16

En casa, encuentro a Clara a la cabecera de Julius. Ha hecho novillos para velarlo todo el día.

—Tendrás que hacerme un justificante.

Julius sigue estando igual, acostado de lado, con las patas paralelas, rígido como una bombona. Su corazón late, sin embargo. Resuena en una jaula vacía. Un corazón injertado por Edgar Poe.

—¿Le has dado bebida?

—Lo vomita todo.

Acaricio a mi perro. Su pelo es áspero. Diríase que ha pasado por las manos de un taxidermista loco.

—¿Ben?

Clara me toma del brazo, me obliga a girar suavemente sobre mí mismo y coloca su cabeza en mi pecho.

—Ben, Thérèse ha subido a verlo a mediodía. Ha sufrido una verdadera crisis nerviosa. Se revolcaba por el suelo aullando que vela el infierno. He tenido que avisar a Laurent. Le ha dado una inyección. Está abajo. Descansa.

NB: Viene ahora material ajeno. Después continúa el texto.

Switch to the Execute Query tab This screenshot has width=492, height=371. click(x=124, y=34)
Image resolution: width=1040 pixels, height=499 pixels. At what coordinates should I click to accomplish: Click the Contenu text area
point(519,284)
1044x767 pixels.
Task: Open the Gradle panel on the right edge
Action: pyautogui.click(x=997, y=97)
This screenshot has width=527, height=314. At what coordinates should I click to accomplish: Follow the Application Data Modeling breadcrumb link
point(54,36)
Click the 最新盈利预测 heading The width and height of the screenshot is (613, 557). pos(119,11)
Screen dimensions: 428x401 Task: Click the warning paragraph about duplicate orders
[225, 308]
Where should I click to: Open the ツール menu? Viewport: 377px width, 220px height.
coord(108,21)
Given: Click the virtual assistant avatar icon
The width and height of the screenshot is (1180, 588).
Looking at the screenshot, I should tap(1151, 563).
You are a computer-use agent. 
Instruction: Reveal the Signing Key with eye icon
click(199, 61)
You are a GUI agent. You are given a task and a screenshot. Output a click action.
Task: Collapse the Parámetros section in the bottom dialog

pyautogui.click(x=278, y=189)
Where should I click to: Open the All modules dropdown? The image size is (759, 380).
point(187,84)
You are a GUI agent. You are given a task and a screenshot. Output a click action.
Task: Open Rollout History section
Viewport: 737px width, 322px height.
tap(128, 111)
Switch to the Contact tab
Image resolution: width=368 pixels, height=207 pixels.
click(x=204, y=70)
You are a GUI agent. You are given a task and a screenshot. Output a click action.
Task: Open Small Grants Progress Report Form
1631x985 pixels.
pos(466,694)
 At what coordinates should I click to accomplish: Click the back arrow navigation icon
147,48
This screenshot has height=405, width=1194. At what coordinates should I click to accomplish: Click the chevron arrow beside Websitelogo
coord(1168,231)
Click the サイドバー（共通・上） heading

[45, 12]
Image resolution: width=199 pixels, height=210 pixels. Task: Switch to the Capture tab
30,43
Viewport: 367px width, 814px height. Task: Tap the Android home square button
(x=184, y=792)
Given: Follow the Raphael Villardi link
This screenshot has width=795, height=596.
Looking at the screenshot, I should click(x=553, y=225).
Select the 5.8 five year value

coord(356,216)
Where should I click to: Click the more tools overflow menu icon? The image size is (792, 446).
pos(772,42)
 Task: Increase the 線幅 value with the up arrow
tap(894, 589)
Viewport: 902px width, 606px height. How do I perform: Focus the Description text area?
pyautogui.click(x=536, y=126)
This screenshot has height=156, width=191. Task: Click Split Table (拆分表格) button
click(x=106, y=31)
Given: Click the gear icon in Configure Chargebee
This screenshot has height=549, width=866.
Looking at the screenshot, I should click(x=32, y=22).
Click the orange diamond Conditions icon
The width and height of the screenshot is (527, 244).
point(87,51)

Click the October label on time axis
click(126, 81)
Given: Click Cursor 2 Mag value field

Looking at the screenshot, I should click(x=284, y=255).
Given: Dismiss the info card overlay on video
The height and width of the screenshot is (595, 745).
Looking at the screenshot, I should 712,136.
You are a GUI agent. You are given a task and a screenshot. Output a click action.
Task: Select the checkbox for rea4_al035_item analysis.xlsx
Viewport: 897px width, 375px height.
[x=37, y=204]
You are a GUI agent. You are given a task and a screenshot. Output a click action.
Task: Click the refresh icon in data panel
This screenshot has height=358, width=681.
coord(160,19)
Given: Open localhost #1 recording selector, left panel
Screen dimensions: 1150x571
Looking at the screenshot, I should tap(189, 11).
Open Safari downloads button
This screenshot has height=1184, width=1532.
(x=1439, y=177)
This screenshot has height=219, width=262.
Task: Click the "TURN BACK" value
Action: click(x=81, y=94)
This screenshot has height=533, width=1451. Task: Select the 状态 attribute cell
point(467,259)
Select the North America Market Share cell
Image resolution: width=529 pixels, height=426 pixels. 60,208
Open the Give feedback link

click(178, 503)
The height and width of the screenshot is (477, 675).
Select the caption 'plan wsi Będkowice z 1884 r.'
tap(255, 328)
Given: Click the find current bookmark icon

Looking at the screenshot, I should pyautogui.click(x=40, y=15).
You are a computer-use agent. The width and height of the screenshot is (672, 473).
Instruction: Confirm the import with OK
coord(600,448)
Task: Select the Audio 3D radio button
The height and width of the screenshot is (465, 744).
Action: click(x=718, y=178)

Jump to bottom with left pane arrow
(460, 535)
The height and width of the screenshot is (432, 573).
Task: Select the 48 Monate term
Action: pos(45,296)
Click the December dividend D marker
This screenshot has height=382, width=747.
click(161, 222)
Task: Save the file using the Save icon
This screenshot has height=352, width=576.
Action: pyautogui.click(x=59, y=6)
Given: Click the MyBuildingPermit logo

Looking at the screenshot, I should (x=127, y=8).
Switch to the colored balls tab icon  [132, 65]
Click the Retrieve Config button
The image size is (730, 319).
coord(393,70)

Clara mía… ¡Magnífico programa para un día de novillos!

—¿Y lo han visto los pequeños?

No. Ha pedido a los niños que comieran en la cantina y se quedaran estudiando. Se estrecha un poco más contra mí. Descubro suavemente su oreja, conservando por unos instantes la calidez de su pelo en el dorso de mi mano. Pregunto:

—¿Y tú, no tienes miedo?

—Sí, al principio. Entonces le he hecho una foto.

¡Querida mía, tan atenta, anestesiando el horror a golpe de obturador! Ahora la sujeto con mis brazos estirados Nunca he visto una mirada tan tranquila.

—Algún día venderás tus fotos, y entonces te tocará a ganar las habichuelas.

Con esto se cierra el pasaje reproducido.